- **Provided material**:
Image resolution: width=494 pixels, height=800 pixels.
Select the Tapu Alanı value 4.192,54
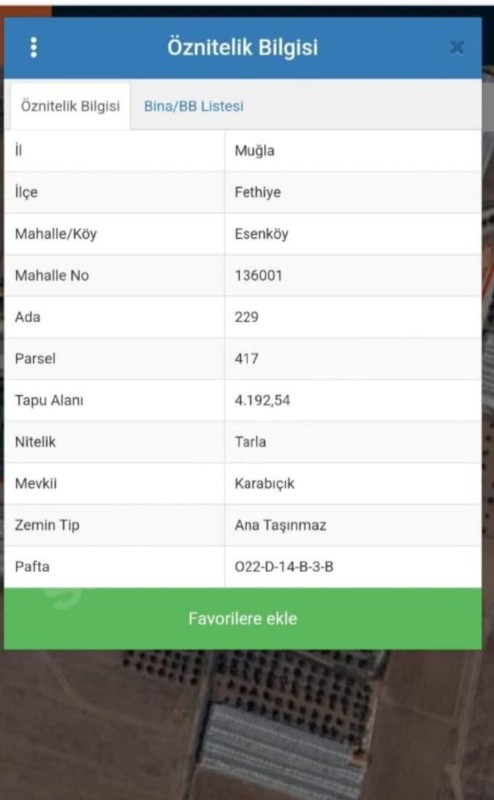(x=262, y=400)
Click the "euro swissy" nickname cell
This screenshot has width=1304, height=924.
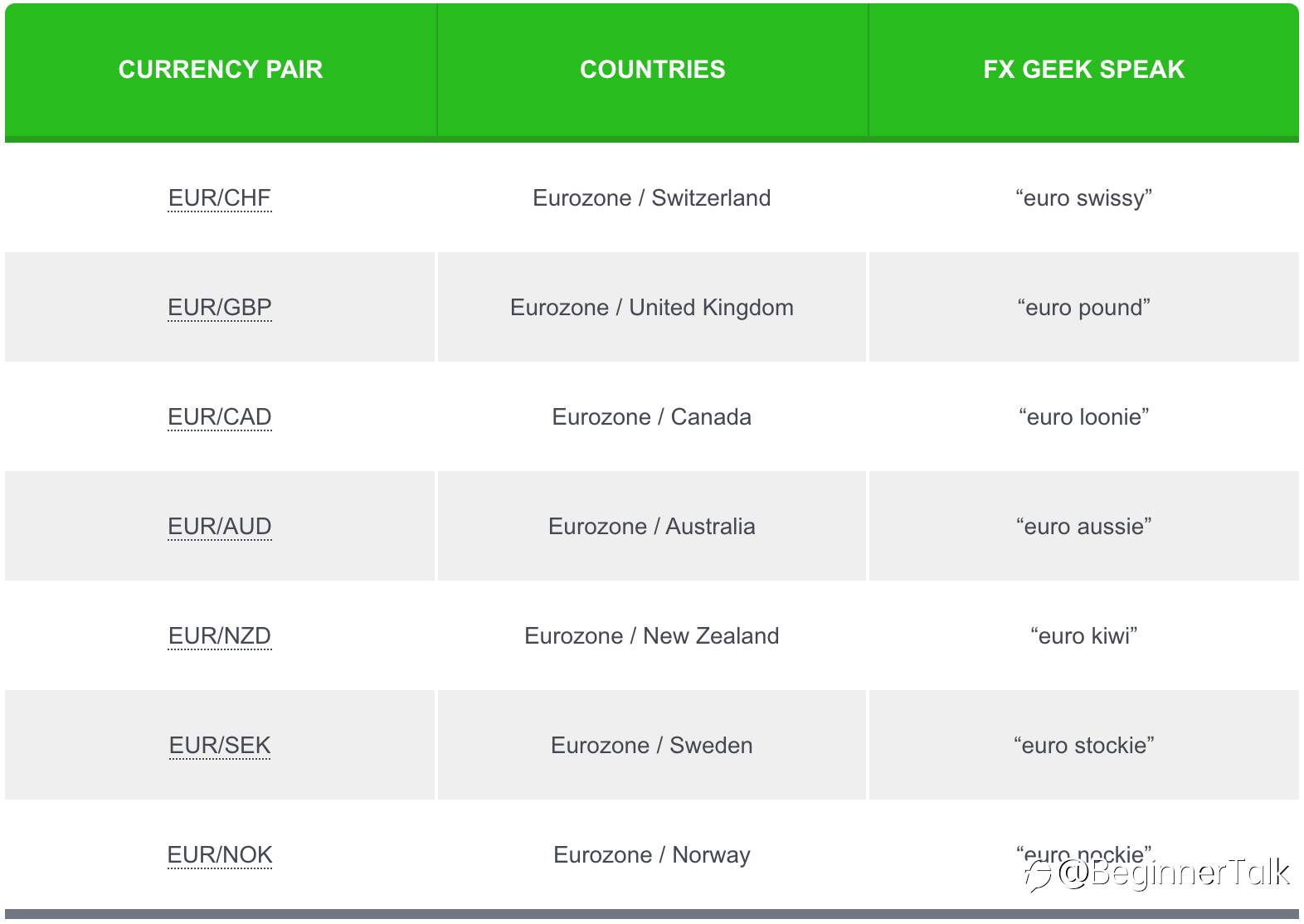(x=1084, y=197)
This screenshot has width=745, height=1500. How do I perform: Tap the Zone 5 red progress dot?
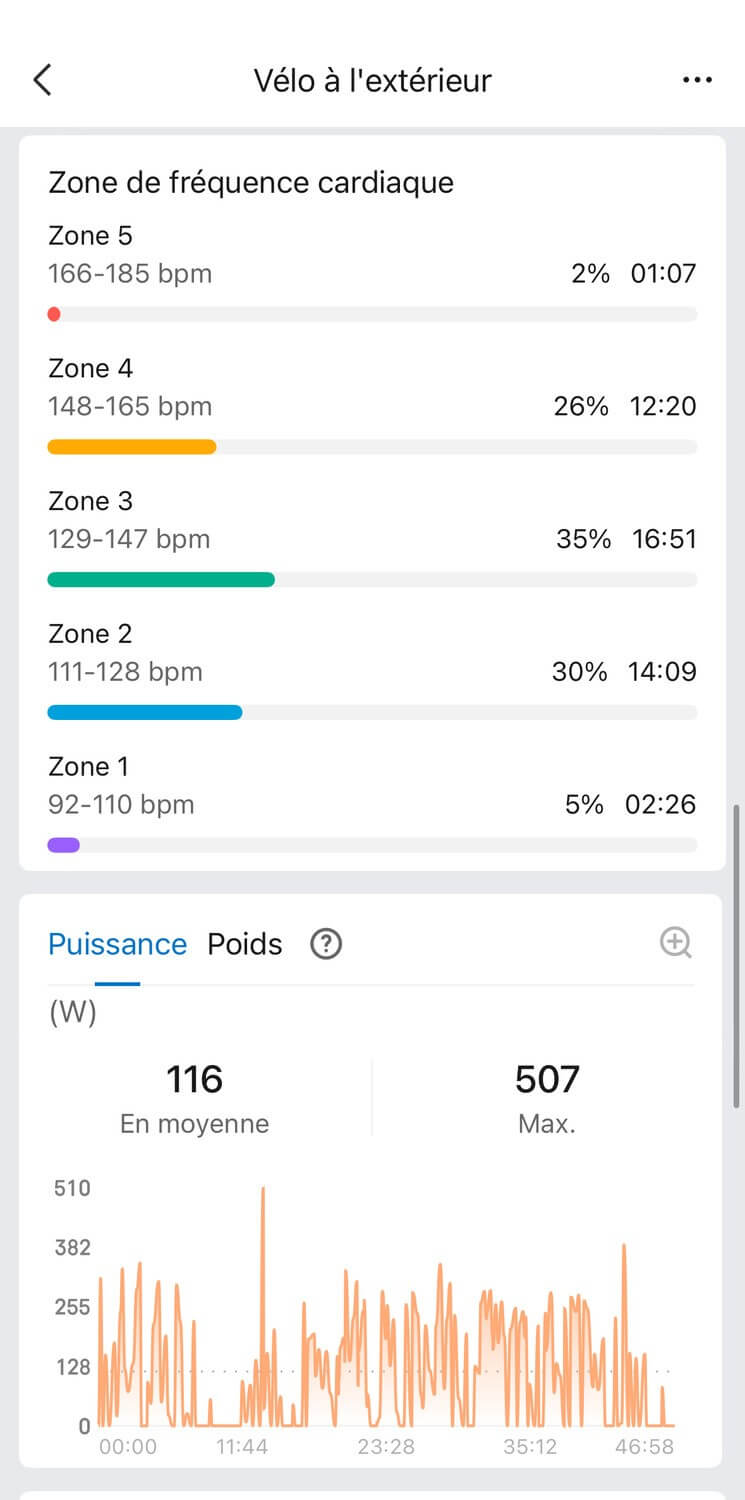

- **Instructions to follow**:
Exact repetition of each line above is expected; images are to be omitted.

- **Solution for this task**:
Image resolution: width=494 pixels, height=800 pixels.
Select the Tapu Alanı value 4.192,54
(x=262, y=400)
Click the "euro swissy" nickname cell
This screenshot has width=1304, height=924.
(x=1084, y=197)
This screenshot has width=745, height=1500. How do I perform: Tap the Zone 5 red progress dot?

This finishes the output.